A-vertex coordinates:

Trilinears    -sqrt(3)*a : (sqrt(3)*SC+S)/b : (sqrt(3)*SB+S)/c

## 1st and 2nd Fermat-Dao equilateral

Let F=X(13) be the 1st Fermat point of ABC and La the parallel to BC through F. Let Ab and Ac be the points, others than F, where La cuts the circumcircles of FAC and FAB, respectively. Construct Bc, Ba and Ca, Cb cyclically. Let A'=AbCb∩AcBc and similarly B' and C'. The triangle A'B'C' is equilateral and is named the 1st Fermat-Dao equilateral triangle. (Reference: X16247)

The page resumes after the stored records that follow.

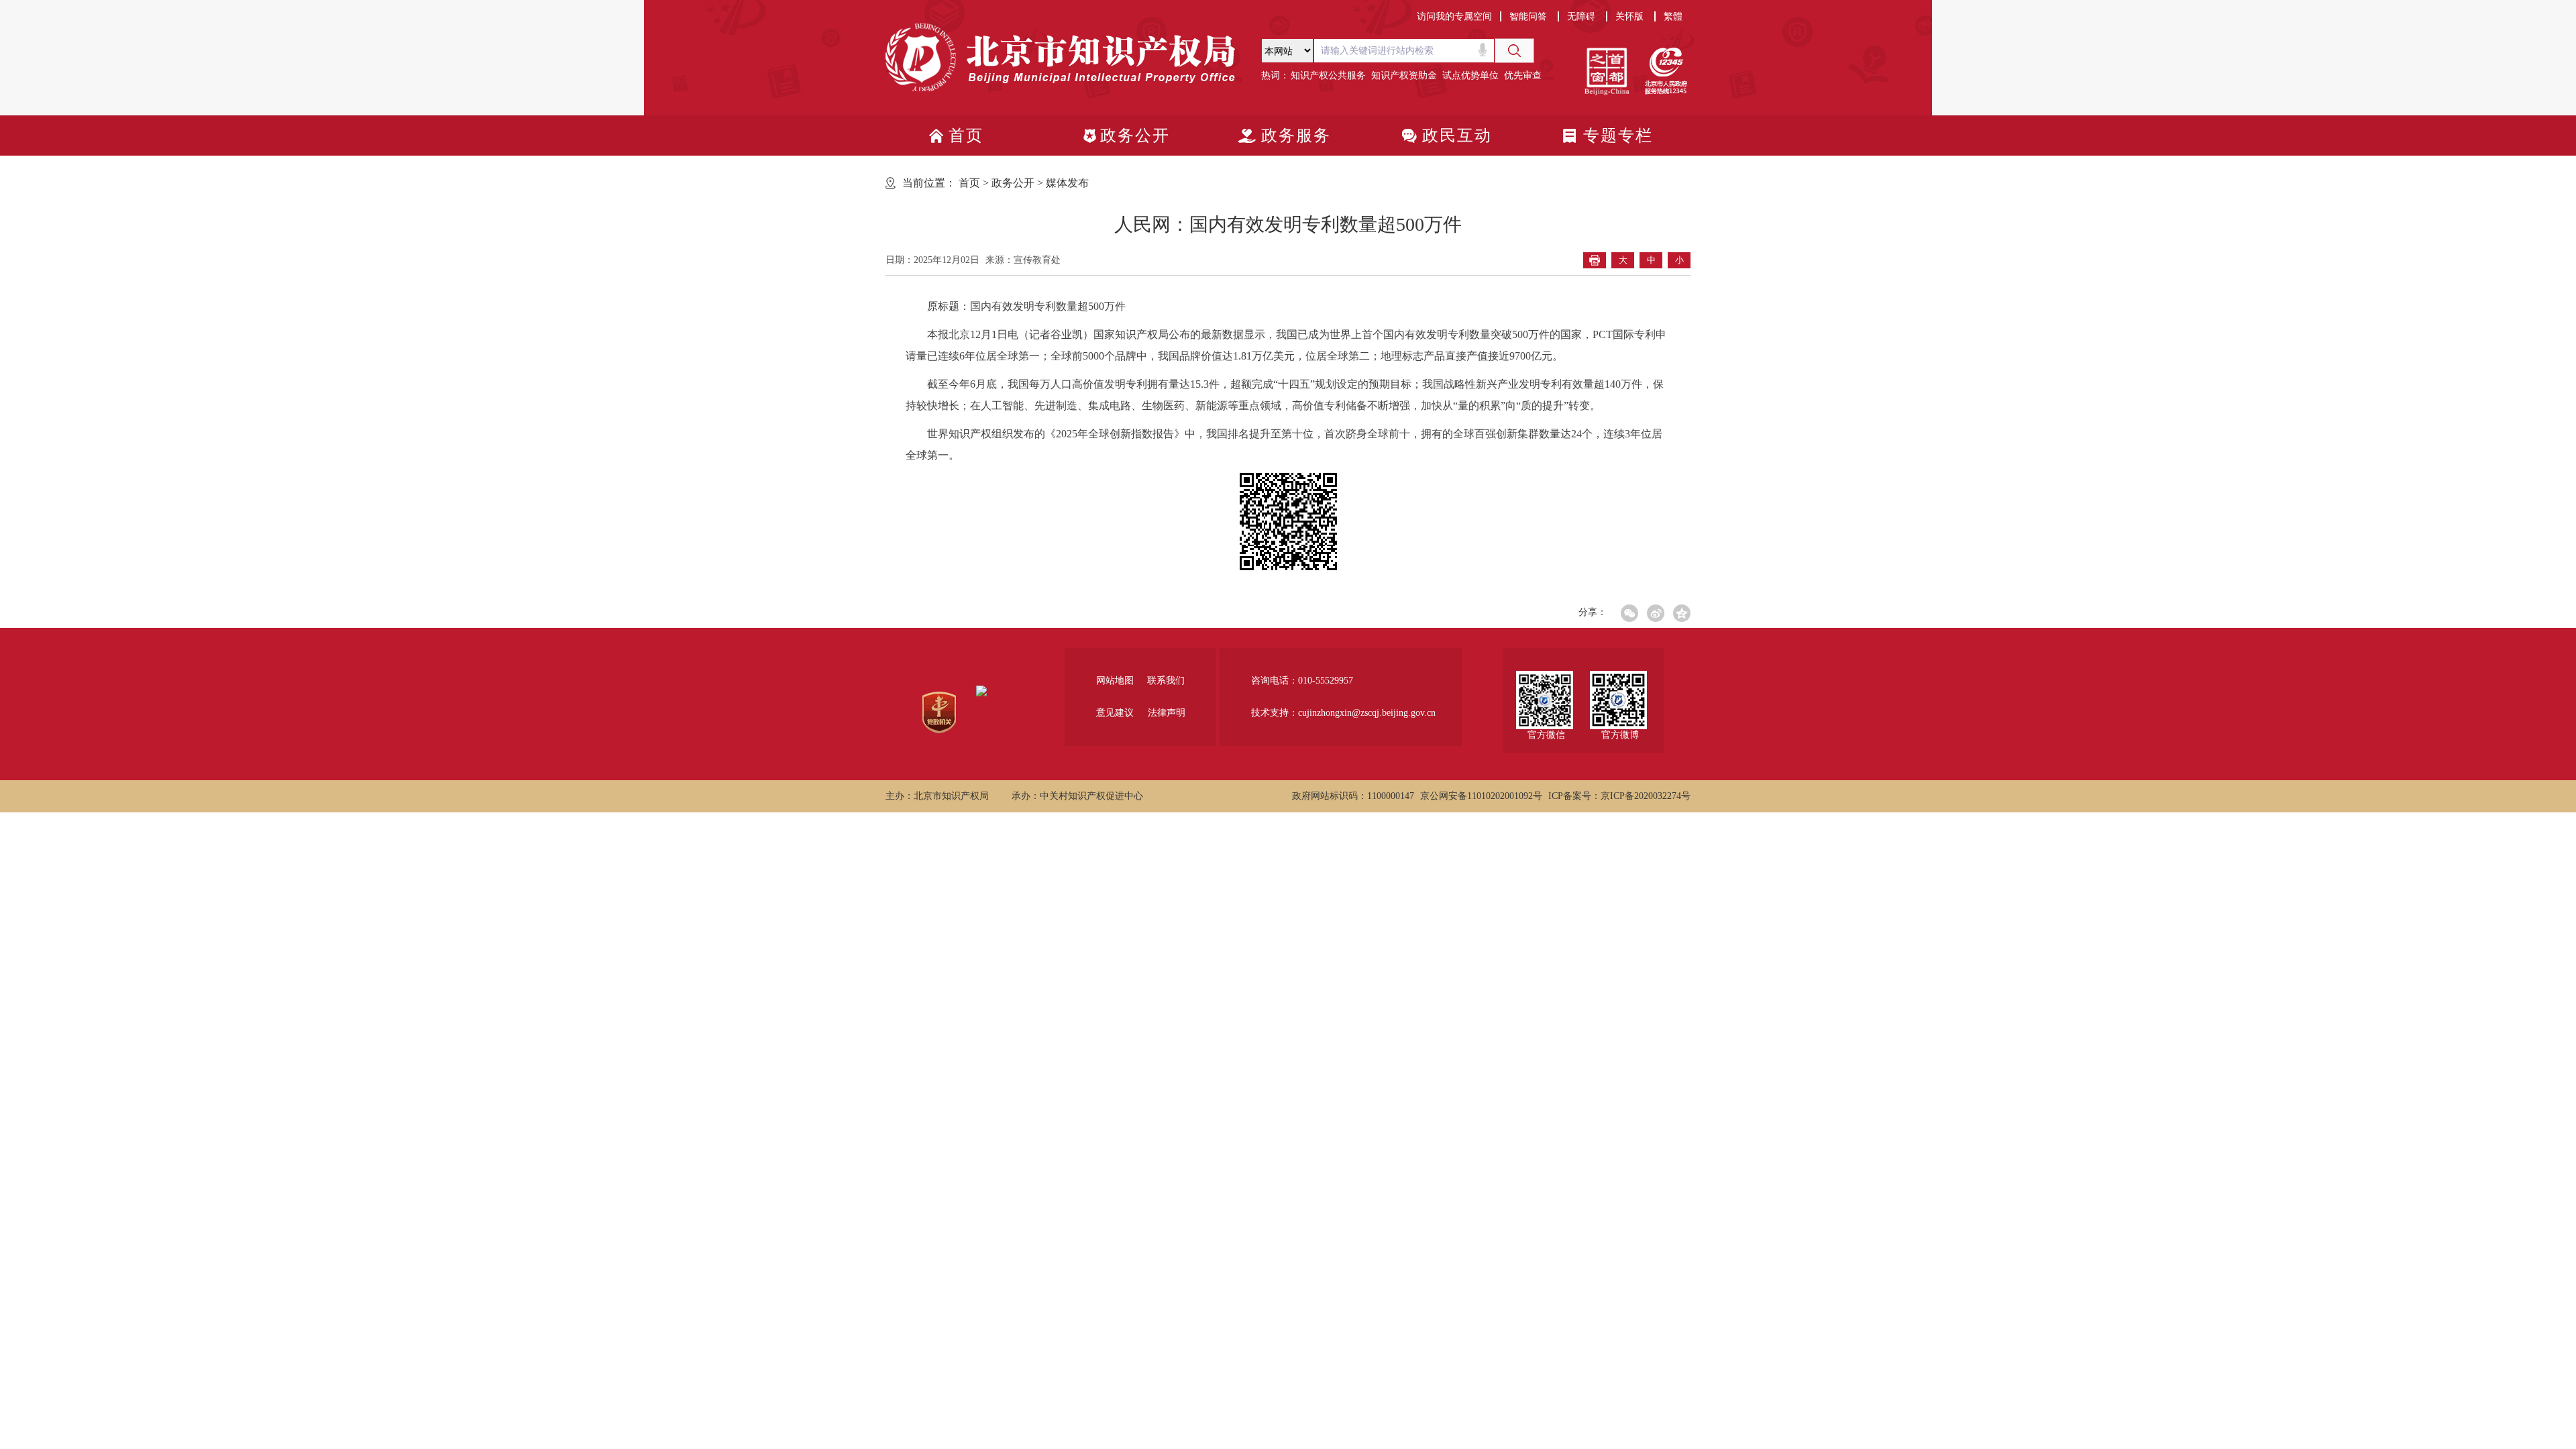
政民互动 (1457, 135)
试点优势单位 (1470, 75)
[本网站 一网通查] (1402, 50)
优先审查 (1523, 75)
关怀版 (1629, 16)
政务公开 (1135, 135)
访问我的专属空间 (1454, 16)
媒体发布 (1067, 183)
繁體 (1673, 16)
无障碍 (1581, 16)
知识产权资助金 (1404, 75)
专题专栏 (1618, 135)
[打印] (1594, 260)
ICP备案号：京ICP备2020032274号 (1619, 796)
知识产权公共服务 (1328, 75)
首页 (966, 135)
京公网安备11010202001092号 (1481, 796)
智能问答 (1528, 16)
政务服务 (1296, 135)
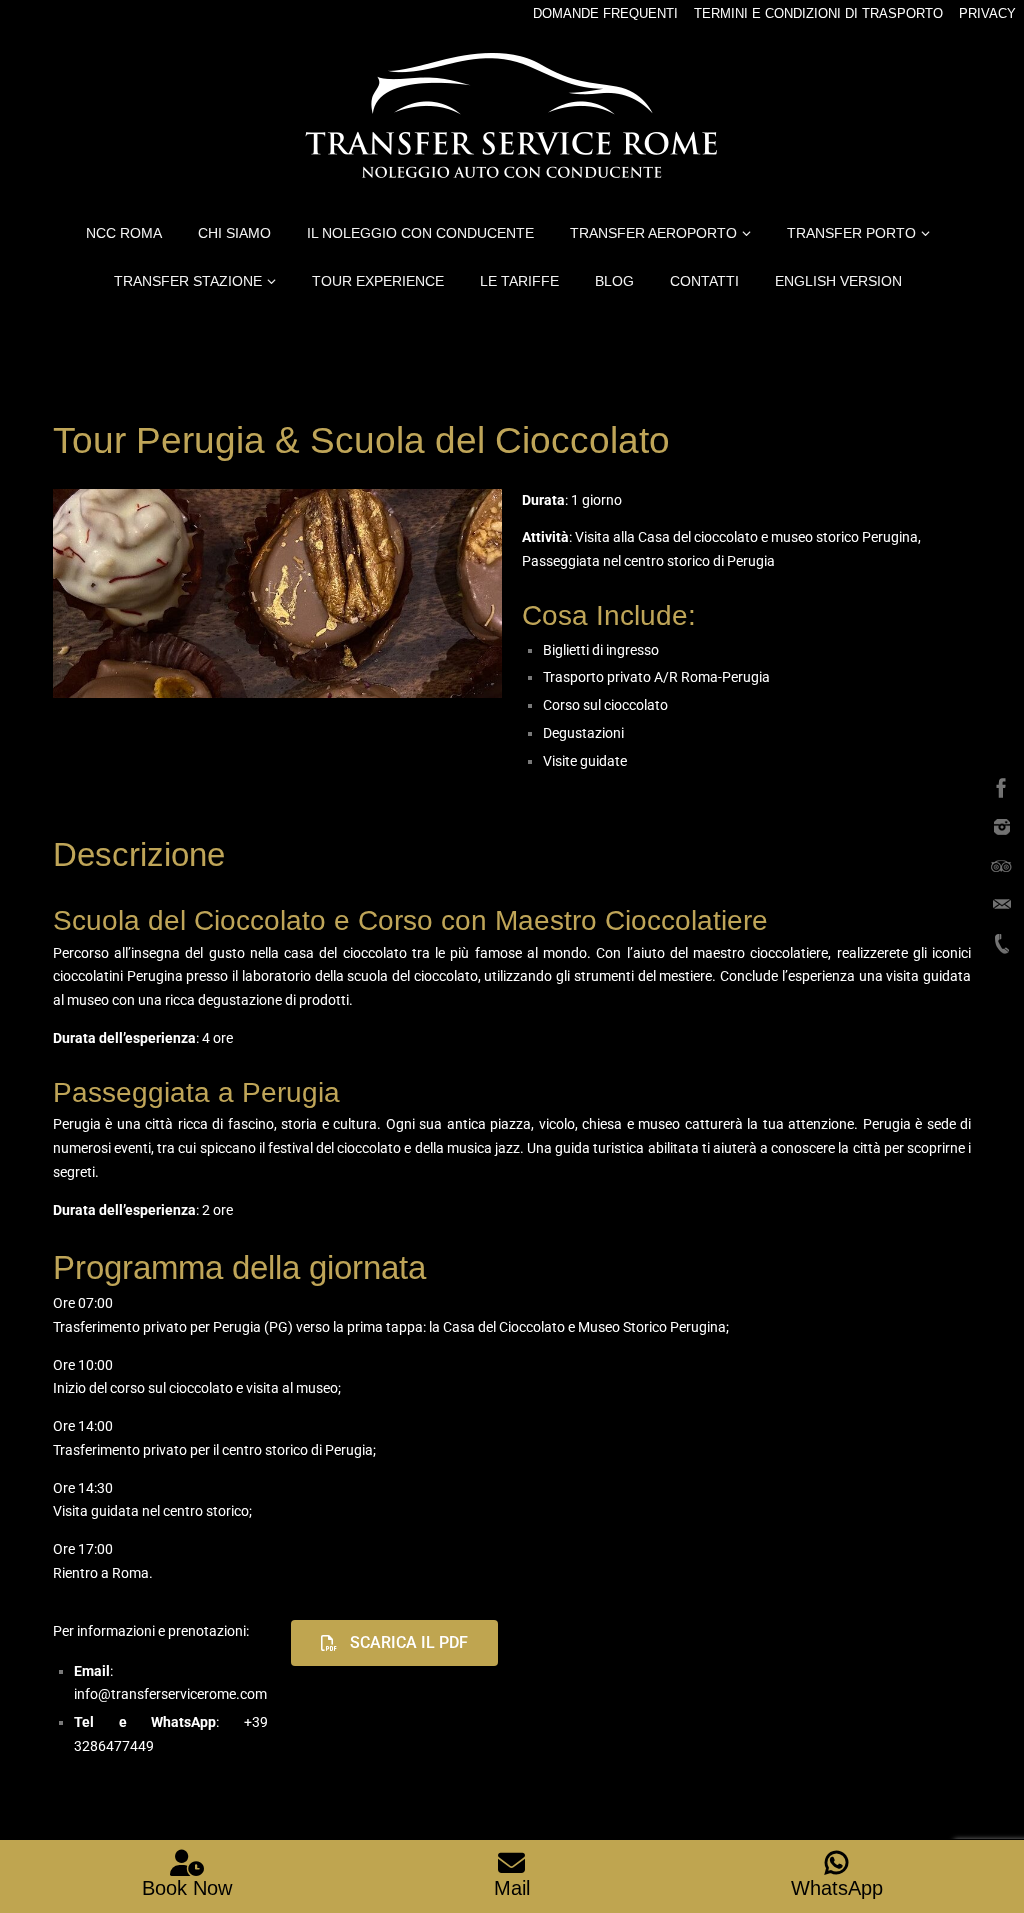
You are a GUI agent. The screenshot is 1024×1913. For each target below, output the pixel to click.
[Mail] (1002, 905)
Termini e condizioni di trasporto (818, 14)
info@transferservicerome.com (170, 1694)
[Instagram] (1002, 827)
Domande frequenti (605, 14)
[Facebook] (1002, 788)
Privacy (987, 14)
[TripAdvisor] (1002, 866)
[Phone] (1002, 944)
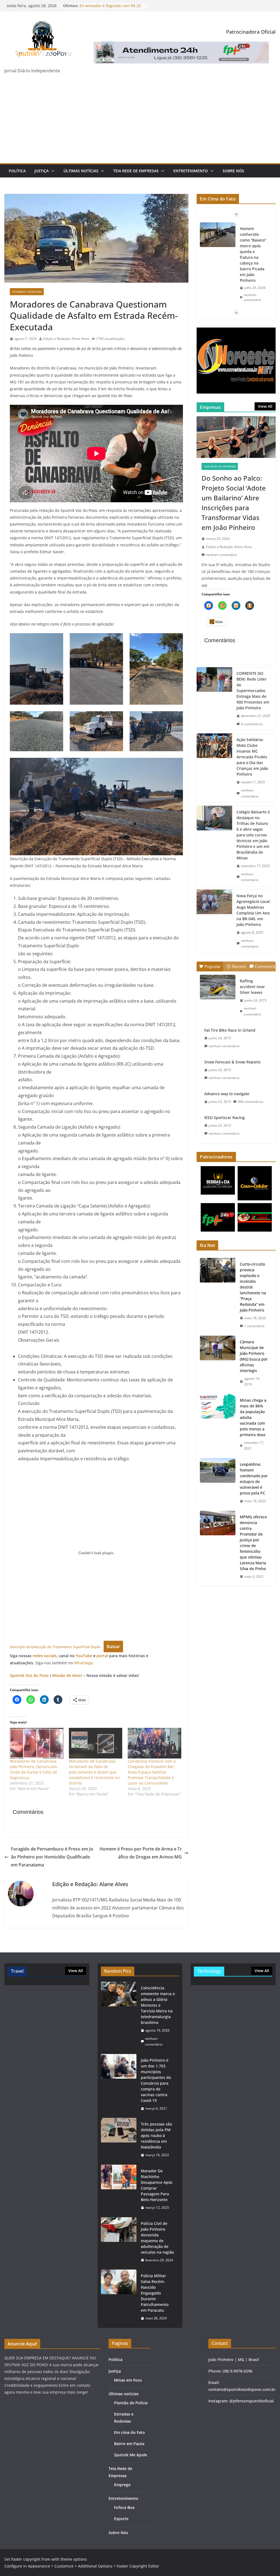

If the above construction is done from F=X(14) (the 2nd Fermat point of ABC), the obtained triangle A'B'C' is also equilateral and is called the 2nd Fermat-Dao equilateral triangle. (Reference: X16247)

You can see a sketch of 1st and 2nd Fermat-Dao equilateral triangles here.

A-vertex coordinates:

1st Fermat-Dao equilateral triangle:

Trilinears
-a*(sqrt(3)*S*((-6*R^2+3*SA+12*SW)*S^2+(7*SA^2+SB*SC+SW^2)*SW+18*R^2*SB*SC)+(20*S^2-6*R^2*(3*SA-SW)+19*SA^2-SB*SC+11*SW^2)*S^2+3*(2*SA-SW)*SA*SW^2)/(sqrt(3)*a^2+2*S) : (S+sqrt(3)*SB)*(S^2+sqrt(3)*(6*R^2-SW+SC)*S+SW*SC)*b : (S+sqrt(3)*SC)*(S^2+sqrt(3)*(6*R^2-SW+SB)*S+SB*SW)*c

2nd Fermat-Dao equilateral triangle:
Trilinears
-a*(-sqrt(3)*S*((-6*R^2+3*SA+12*SW)*S^2+(7*SA^2+SB*SC+SW^2)*SW+18*R^2*SB*SC)+(20*S^2-6*R^2*(3*SA-SW)+19*SA^2-SB*SC+11*SW^2)*S^2+3*(2*SA-SW)*SA*SW^2)/(sqrt(3)*a^2-2*S) : (-S+sqrt(3)*SB)*(S^2-sqrt(3)*(6*R^2-SW+SC)*S+SW*SC)*b : (-S+sqrt(3)*SC)*(S^2-sqrt(3)*(6*R^2-SW+SB)*S+SB*SW)*c

## 3rd and 4th Fermat-Dao equilateral

Let F=X(13) be the 1st Fermat point of ABC. Let Ab and Ac be points on AC and AB, respectively, such that FAbAc is an equilateral triangle with the same orientation as ABC. Denote the centroid of FAbAc as A' and similarly build B' and C'. The triangle A'B'C' is equilateral and is named the 3rd Fermat-Dao equilateral triangle. (Reference: X16267)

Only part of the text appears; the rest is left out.